Q: How do I apply the property of radicals?

A: To apply the property of radicals, you need to factor the expression under the radical sign into its prime factors. Then, take the square root of each factor separately and combine them.

Q: What is the difference between $\sqrt{x^4}$ and $x^2$?

A: $\sqrt{x^4}$ and $x^2$ are not the same thing. $\sqrt{x^4}$ is the square root of $x^4$, which is equal to $x^2$. However, $x^2$ is simply $x$ squared, not the square root of $x$.

Q: How do I simplify a radical expression?

A: To simplify a radical expression, you need to apply the property of radicals and simplify each radical separately. You can use the following steps:

1. Factor the expression under the radical sign into its prime factors.
2. Take the square root of each factor separately.
3. Combine the simplified radicals.

Q: What is the correct simplification of $\sqrt{75 x^5 y^8}$?

A: The correct simplification of $\sqrt{75 x^5 y^8}$ is $5 x^2 y^4 \sqrt{3 x}$.

Q: What are some common mistakes to avoid when simplifying algebraic expressions?

A: Some common mistakes to avoid when simplifying algebraic expressions include:

• Incorrectly applying the property of radicals.
• Failing to simplify each radical.
• Not combining the simplified radicals correctly.

Q: How can I practice simplifying algebraic expressions?

A: You can practice simplifying algebraic expressions by trying the following problems:

• Simplify the expression $\sqrt{16 x^6 y^9}$.
• Simplify the expression $\sqrt{9 x^4 y^7}$.
• Simplify the expression $\sqrt{25 x^3 y^5}$.

Q: What are some real-world applications of simplifying algebraic expressions?

A: Simplifying algebraic expressions has many real-world applications, including:

• Calculating distances and velocities in physics.
• Modeling population growth and decay in biology.
• Solving optimization problems in economics.

Conclusion

In conclusion, simplifying algebraic expressions is a crucial skill in mathematics.

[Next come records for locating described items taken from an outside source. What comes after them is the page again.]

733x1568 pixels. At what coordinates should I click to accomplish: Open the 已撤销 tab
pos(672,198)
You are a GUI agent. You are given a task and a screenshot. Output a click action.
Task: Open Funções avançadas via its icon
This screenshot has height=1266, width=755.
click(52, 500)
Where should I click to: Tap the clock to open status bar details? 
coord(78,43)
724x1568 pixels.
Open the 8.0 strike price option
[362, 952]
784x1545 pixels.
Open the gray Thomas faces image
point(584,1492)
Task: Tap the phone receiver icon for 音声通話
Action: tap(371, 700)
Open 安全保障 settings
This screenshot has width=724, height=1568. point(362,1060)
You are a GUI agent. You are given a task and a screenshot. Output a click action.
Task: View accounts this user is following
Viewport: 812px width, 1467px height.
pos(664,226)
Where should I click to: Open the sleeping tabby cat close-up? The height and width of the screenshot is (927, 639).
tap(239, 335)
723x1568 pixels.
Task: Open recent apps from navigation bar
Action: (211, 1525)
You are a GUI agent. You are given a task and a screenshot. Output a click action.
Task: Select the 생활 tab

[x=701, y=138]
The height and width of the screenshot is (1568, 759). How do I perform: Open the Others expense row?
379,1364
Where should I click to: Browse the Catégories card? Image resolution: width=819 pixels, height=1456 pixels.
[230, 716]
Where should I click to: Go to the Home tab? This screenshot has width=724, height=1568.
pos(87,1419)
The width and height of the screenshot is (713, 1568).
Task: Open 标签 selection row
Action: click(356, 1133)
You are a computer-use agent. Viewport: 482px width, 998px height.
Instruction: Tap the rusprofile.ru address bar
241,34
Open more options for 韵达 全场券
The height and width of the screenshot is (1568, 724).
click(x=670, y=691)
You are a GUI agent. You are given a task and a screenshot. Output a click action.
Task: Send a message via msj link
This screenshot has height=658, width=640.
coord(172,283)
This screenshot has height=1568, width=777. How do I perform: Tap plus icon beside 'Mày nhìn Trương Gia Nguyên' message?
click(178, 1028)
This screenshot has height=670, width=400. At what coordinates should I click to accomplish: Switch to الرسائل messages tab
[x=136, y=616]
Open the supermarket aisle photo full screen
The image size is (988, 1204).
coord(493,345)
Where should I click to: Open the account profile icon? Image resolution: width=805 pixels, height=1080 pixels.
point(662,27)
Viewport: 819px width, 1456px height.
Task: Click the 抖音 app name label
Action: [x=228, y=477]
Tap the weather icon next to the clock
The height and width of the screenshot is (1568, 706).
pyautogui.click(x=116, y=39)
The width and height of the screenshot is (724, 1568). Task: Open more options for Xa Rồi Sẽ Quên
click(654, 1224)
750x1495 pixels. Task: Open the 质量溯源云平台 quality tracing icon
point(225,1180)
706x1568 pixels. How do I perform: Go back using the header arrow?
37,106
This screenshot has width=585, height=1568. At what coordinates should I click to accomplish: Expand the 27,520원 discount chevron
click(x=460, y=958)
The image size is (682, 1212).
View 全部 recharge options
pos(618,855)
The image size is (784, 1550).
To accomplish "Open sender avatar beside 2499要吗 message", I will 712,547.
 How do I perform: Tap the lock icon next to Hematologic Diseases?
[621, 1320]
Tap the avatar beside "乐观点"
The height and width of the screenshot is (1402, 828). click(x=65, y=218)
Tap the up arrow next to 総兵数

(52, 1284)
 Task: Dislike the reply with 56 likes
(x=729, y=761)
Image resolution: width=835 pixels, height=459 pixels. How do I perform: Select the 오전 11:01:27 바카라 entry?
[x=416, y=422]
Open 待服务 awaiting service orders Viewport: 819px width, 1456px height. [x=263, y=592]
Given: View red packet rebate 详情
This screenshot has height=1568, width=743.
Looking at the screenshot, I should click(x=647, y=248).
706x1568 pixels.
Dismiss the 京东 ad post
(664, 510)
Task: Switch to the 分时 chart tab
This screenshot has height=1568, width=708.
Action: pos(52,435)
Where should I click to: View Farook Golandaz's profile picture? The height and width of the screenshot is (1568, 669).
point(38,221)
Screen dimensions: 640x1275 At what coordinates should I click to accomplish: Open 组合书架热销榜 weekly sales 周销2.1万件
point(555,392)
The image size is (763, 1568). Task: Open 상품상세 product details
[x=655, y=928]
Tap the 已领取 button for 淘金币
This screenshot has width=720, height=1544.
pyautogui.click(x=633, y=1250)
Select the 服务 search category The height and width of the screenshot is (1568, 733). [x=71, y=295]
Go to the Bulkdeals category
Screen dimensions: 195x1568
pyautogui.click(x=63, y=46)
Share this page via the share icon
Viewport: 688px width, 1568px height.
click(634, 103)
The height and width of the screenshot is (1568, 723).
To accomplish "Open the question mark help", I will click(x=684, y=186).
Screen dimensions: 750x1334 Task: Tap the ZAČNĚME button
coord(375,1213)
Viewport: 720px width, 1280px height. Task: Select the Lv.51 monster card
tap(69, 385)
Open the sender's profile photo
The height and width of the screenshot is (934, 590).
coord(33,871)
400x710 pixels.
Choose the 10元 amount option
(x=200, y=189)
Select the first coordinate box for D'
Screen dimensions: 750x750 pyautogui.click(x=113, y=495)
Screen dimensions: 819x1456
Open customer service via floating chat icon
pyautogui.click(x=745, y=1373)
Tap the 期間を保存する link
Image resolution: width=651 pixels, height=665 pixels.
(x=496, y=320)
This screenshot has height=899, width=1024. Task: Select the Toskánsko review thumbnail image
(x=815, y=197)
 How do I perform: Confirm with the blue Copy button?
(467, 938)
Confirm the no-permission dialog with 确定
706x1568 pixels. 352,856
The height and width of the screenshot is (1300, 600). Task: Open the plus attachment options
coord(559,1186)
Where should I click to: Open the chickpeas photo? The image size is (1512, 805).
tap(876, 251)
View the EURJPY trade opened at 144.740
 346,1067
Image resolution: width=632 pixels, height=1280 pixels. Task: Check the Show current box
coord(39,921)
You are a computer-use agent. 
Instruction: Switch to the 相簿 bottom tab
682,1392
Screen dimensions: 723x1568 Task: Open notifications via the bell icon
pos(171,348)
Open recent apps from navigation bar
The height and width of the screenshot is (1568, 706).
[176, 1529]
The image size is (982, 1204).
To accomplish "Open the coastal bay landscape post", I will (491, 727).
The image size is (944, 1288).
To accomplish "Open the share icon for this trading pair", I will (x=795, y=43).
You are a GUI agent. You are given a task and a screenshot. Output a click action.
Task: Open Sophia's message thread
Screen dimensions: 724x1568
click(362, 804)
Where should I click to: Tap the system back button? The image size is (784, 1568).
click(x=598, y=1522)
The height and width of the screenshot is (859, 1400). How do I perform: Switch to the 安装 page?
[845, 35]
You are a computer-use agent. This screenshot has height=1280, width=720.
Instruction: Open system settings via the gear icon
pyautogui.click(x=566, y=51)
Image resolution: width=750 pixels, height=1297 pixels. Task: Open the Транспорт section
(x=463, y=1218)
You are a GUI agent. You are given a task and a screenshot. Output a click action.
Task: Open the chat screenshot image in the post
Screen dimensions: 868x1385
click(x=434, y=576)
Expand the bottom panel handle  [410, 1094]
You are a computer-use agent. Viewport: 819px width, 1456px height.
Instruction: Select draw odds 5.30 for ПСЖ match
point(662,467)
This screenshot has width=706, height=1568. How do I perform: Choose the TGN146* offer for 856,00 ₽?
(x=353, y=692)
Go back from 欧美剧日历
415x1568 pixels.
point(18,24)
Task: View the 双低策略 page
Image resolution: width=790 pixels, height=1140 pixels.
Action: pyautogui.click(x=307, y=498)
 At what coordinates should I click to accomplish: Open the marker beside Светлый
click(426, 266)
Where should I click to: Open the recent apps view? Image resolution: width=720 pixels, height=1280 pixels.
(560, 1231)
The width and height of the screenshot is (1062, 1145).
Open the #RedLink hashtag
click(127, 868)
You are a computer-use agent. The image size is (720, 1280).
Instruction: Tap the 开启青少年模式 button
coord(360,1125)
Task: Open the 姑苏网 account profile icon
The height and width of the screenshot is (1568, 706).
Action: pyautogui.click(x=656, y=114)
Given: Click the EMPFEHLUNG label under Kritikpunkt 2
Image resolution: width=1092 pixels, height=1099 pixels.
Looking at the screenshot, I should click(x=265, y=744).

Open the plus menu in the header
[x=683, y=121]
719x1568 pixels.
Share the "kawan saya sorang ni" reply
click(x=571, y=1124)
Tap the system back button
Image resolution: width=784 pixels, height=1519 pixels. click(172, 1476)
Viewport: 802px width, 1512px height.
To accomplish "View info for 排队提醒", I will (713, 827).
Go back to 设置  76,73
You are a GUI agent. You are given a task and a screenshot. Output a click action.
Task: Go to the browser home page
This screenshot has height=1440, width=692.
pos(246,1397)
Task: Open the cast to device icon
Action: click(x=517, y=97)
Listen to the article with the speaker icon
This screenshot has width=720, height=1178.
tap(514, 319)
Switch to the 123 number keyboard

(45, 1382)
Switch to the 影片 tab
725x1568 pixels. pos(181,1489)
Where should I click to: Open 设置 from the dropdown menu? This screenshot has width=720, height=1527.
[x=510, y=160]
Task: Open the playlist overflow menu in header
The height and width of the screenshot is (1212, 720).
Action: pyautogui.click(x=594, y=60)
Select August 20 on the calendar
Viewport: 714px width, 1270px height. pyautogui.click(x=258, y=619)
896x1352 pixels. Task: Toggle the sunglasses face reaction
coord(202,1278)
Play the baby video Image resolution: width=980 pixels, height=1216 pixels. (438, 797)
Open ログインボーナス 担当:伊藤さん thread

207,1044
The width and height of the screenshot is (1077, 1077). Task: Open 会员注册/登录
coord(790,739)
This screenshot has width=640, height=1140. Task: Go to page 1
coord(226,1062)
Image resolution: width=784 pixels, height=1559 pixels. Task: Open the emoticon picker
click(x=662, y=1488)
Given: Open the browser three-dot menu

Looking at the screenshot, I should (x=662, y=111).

By understanding the properties of radicals and applying them correctly, you can simplify expressions like $\sqrt{75 x^5 y^8}$. Remember to avoid common mistakes and practice simplifying expressions to improve your skills.

Additional Resources

For more information on simplifying algebraic expressions, check out the following resources:

• Khan Academy: Simplifying Radical Expressions
• Mathway: Simplifying Radical Expressions
• Wolfram Alpha: Simplifying Radical Expressions

By using these resources, you can improve your skills in simplifying algebraic expressions and apply them to real-world problems.